Isometries on Normed Linear Spaces

# Isometries on Normed Linear Spaces

 Definition: Let $X$ and $Y$ be normed linear spaces. A linear operator $T : X \to Y$ is an Isometry if for all $x \in X$ we have that $\| T(x) \| = \| x \|$.

So isometries are simply linear operators $T : X \to Y$ for which the norm of each element in the domain is equal to the norm of the corresponding image of that element in the range

The following theorem tells us that every isometry is continuous and injective.

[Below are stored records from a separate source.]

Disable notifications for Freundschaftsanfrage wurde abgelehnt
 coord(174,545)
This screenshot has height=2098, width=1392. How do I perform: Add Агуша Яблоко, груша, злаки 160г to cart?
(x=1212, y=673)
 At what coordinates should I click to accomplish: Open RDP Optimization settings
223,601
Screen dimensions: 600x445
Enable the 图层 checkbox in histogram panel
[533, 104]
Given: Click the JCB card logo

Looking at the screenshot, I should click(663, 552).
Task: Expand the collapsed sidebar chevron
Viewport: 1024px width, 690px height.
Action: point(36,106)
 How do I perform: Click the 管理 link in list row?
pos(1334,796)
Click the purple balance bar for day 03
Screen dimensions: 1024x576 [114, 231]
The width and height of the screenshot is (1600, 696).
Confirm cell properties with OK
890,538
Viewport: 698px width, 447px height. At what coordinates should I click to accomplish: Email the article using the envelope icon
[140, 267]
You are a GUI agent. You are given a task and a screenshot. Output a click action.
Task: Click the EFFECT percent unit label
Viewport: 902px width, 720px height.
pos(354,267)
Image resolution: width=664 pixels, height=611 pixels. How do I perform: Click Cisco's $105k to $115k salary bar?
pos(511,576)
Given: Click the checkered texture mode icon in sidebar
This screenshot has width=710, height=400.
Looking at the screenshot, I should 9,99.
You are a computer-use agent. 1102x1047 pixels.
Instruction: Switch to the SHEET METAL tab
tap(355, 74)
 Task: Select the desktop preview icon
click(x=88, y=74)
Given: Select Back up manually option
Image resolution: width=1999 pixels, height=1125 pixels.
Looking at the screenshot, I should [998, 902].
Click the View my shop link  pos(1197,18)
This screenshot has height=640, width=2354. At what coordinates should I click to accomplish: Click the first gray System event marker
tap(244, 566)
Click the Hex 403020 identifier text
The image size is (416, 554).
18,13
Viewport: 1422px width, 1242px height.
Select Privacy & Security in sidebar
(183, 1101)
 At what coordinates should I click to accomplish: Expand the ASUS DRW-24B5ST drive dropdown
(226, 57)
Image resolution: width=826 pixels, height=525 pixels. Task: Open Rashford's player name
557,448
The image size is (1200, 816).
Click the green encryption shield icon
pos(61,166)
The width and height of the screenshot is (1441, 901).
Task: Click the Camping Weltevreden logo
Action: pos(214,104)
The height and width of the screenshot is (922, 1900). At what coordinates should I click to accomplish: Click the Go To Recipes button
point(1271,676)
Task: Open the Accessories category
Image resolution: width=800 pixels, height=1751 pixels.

 Theorem 1: Let $X$ and $Y$ be normed linear spaces. If $T : X \to Y$ is an isometry then $T$ is continuous and $T$ is injective.
• Proof: Let $\epsilon > 0$ be given. Let $\delta = \epsilon$. Then if $x, y \in X$ are such that $\| x - y \| < \delta = \epsilon$ then:
(1)
\begin{align} \quad \| T(x) - T(y) \| = \| T(x - y) \| = \| x - y \| < \delta = \epsilon \end{align}
• Therefore $T$ is continuous.
• Now suppose that $x, y \in X$ and $T(x) = T(y)$. Then $T(x) - T(y) = 0$. So:
(2)
\begin{align} \quad 0 = \| T(x) - T(y) \| = \| T(x - y) \| = \| x - y \| \end{align}
• But this happens if and only if $x - y = 0$. So $x = y$. Hence $T$ is injective. $\blacksquare$